EXERCISE INSTRUCTIONS: When you respond, restate each record exactly as it is given.

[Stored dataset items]
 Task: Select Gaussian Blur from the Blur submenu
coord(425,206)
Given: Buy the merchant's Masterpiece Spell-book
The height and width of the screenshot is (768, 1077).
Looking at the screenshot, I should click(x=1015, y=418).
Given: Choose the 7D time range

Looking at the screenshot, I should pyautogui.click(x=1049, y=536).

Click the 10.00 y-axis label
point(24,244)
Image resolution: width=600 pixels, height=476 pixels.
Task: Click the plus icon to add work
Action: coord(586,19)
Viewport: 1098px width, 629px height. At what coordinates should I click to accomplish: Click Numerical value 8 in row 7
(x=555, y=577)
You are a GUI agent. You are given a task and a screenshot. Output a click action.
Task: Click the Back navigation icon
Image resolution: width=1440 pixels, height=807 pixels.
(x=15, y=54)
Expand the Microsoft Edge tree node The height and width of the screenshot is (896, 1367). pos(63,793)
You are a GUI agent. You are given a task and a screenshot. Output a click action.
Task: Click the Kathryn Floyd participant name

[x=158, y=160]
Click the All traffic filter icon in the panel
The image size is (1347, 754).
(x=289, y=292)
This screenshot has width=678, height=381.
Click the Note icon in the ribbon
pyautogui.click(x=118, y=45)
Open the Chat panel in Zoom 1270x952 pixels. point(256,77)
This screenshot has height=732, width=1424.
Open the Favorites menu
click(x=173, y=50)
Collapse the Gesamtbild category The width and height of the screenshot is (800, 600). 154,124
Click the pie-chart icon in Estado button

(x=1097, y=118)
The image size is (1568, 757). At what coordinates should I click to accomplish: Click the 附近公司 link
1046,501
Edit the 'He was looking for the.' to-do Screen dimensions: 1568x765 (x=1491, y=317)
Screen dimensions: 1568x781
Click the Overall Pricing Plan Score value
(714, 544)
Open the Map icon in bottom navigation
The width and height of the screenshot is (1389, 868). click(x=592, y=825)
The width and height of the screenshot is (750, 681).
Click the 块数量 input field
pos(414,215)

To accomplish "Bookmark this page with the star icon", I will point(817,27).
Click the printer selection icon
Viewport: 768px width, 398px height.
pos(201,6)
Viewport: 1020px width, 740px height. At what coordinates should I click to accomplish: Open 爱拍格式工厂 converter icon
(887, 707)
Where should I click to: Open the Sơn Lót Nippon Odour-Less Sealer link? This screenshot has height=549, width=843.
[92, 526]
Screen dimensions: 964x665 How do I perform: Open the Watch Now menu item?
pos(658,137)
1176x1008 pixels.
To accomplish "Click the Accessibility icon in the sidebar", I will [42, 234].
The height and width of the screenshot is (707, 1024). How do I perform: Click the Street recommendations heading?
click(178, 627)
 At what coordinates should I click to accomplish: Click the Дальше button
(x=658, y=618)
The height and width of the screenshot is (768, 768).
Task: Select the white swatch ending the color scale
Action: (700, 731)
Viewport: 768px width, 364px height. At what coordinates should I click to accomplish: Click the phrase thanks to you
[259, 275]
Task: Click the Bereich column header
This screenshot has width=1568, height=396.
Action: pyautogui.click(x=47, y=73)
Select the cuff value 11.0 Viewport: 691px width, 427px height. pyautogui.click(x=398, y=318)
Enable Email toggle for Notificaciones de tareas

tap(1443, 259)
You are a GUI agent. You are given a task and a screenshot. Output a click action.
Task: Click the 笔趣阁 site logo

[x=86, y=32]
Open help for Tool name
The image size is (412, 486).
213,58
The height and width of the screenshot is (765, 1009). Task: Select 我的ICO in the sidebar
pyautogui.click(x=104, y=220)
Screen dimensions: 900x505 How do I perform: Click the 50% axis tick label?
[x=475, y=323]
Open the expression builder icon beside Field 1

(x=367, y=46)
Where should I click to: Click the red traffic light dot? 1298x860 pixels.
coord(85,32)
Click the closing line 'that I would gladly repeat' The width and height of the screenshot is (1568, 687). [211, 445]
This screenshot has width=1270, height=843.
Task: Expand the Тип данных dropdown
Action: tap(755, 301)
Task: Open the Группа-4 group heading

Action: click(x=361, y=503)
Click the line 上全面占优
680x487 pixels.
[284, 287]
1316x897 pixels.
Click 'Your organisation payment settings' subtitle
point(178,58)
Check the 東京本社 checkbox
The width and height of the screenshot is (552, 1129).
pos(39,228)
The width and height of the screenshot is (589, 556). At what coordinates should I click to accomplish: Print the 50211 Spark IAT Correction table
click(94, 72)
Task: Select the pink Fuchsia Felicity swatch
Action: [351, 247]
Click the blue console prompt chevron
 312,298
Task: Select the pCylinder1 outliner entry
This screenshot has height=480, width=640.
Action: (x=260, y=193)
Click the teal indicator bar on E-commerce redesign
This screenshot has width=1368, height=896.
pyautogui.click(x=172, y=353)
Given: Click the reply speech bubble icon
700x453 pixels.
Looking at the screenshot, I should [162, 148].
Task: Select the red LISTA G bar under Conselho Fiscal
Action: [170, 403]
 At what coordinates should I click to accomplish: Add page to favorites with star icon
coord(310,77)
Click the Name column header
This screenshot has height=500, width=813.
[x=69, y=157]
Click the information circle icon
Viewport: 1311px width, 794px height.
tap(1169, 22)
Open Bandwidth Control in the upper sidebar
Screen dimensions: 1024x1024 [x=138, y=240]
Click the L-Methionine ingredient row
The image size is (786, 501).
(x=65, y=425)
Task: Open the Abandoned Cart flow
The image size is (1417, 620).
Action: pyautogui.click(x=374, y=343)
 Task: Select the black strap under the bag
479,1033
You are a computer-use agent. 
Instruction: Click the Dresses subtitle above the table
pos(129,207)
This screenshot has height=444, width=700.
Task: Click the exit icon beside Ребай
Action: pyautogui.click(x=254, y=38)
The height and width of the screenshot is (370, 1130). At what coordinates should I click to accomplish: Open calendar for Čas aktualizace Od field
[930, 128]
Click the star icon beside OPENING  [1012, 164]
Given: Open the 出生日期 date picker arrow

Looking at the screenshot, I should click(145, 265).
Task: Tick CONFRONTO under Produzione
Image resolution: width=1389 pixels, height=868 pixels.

ANSWER SPACE:
 Task: Select Gaussian Blur from the Blur submenu
coord(425,206)
Given: Buy the merchant's Masterpiece Spell-book
The height and width of the screenshot is (768, 1077).
Looking at the screenshot, I should click(x=1015, y=418).
Given: Choose the 7D time range

Looking at the screenshot, I should pyautogui.click(x=1049, y=536).

Click the 10.00 y-axis label
point(24,244)
Image resolution: width=600 pixels, height=476 pixels.
Task: Click the plus icon to add work
Action: coord(586,19)
Viewport: 1098px width, 629px height. At what coordinates should I click to accomplish: Click Numerical value 8 in row 7
(x=555, y=577)
You are a GUI agent. You are given a task and a screenshot. Output a click action.
Task: Click the Back navigation icon
Image resolution: width=1440 pixels, height=807 pixels.
(x=15, y=54)
Expand the Microsoft Edge tree node The height and width of the screenshot is (896, 1367). pos(63,793)
You are a GUI agent. You are given a task and a screenshot. Output a click action.
Task: Click the Kathryn Floyd participant name

[x=158, y=160]
Click the All traffic filter icon in the panel
The image size is (1347, 754).
(x=289, y=292)
This screenshot has width=678, height=381.
Click the Note icon in the ribbon
pyautogui.click(x=118, y=45)
Open the Chat panel in Zoom 1270x952 pixels. point(256,77)
This screenshot has height=732, width=1424.
Open the Favorites menu
click(x=173, y=50)
Collapse the Gesamtbild category The width and height of the screenshot is (800, 600). 154,124
Click the pie-chart icon in Estado button

(x=1097, y=118)
The image size is (1568, 757). At what coordinates should I click to accomplish: Click the 附近公司 link
1046,501
Edit the 'He was looking for the.' to-do Screen dimensions: 1568x765 (x=1491, y=317)
Screen dimensions: 1568x781
Click the Overall Pricing Plan Score value
(714, 544)
Open the Map icon in bottom navigation
The width and height of the screenshot is (1389, 868). click(x=592, y=825)
The width and height of the screenshot is (750, 681).
Click the 块数量 input field
pos(414,215)

To accomplish "Bookmark this page with the star icon", I will point(817,27).
Click the printer selection icon
Viewport: 768px width, 398px height.
pos(201,6)
Viewport: 1020px width, 740px height. At what coordinates should I click to accomplish: Open 爱拍格式工厂 converter icon
(887, 707)
Where should I click to: Open the Sơn Lót Nippon Odour-Less Sealer link? This screenshot has height=549, width=843.
[92, 526]
Screen dimensions: 964x665 How do I perform: Open the Watch Now menu item?
pos(658,137)
1176x1008 pixels.
To accomplish "Click the Accessibility icon in the sidebar", I will [42, 234].
The height and width of the screenshot is (707, 1024). How do I perform: Click the Street recommendations heading?
click(178, 627)
 At what coordinates should I click to accomplish: Click the Дальше button
(x=658, y=618)
The height and width of the screenshot is (768, 768).
Task: Select the white swatch ending the color scale
Action: (700, 731)
Viewport: 768px width, 364px height. At what coordinates should I click to accomplish: Click the phrase thanks to you
[259, 275]
Task: Click the Bereich column header
This screenshot has width=1568, height=396.
Action: pyautogui.click(x=47, y=73)
Select the cuff value 11.0 Viewport: 691px width, 427px height. pyautogui.click(x=398, y=318)
Enable Email toggle for Notificaciones de tareas

tap(1443, 259)
You are a GUI agent. You are given a task and a screenshot. Output a click action.
Task: Click the 笔趣阁 site logo

[x=86, y=32]
Open help for Tool name
The image size is (412, 486).
213,58
The height and width of the screenshot is (765, 1009). Task: Select 我的ICO in the sidebar
pyautogui.click(x=104, y=220)
Screen dimensions: 900x505 How do I perform: Click the 50% axis tick label?
[x=475, y=323]
Open the expression builder icon beside Field 1

(x=367, y=46)
Where should I click to: Click the red traffic light dot? 1298x860 pixels.
coord(85,32)
Click the closing line 'that I would gladly repeat' The width and height of the screenshot is (1568, 687). [211, 445]
This screenshot has width=1270, height=843.
Task: Expand the Тип данных dropdown
Action: tap(755, 301)
Task: Open the Группа-4 group heading

Action: click(x=361, y=503)
Click the line 上全面占优
680x487 pixels.
[284, 287]
1316x897 pixels.
Click 'Your organisation payment settings' subtitle
point(178,58)
Check the 東京本社 checkbox
The width and height of the screenshot is (552, 1129).
pos(39,228)
The width and height of the screenshot is (589, 556). At what coordinates should I click to accomplish: Print the 50211 Spark IAT Correction table
click(94, 72)
Task: Select the pink Fuchsia Felicity swatch
Action: [351, 247]
Click the blue console prompt chevron
 312,298
Task: Select the pCylinder1 outliner entry
This screenshot has height=480, width=640.
Action: (x=260, y=193)
Click the teal indicator bar on E-commerce redesign
This screenshot has width=1368, height=896.
pyautogui.click(x=172, y=353)
Given: Click the reply speech bubble icon
700x453 pixels.
Looking at the screenshot, I should [162, 148].
Task: Select the red LISTA G bar under Conselho Fiscal
Action: [170, 403]
 At what coordinates should I click to accomplish: Add page to favorites with star icon
coord(310,77)
Click the Name column header
This screenshot has height=500, width=813.
[x=69, y=157]
Click the information circle icon
Viewport: 1311px width, 794px height.
tap(1169, 22)
Open Bandwidth Control in the upper sidebar
Screen dimensions: 1024x1024 [x=138, y=240]
Click the L-Methionine ingredient row
The image size is (786, 501).
(x=65, y=425)
Task: Open the Abandoned Cart flow
The image size is (1417, 620).
Action: pyautogui.click(x=374, y=343)
 Task: Select the black strap under the bag
479,1033
You are a computer-use agent. 
Instruction: Click the Dresses subtitle above the table
pos(129,207)
This screenshot has height=444, width=700.
Task: Click the exit icon beside Ребай
Action: pyautogui.click(x=254, y=38)
The height and width of the screenshot is (370, 1130). At what coordinates should I click to accomplish: Open calendar for Čas aktualizace Od field
[930, 128]
Click the star icon beside OPENING  [1012, 164]
Given: Open the 出生日期 date picker arrow

Looking at the screenshot, I should click(145, 265).
Task: Tick CONFRONTO under Produzione
Image resolution: width=1389 pixels, height=868 pixels.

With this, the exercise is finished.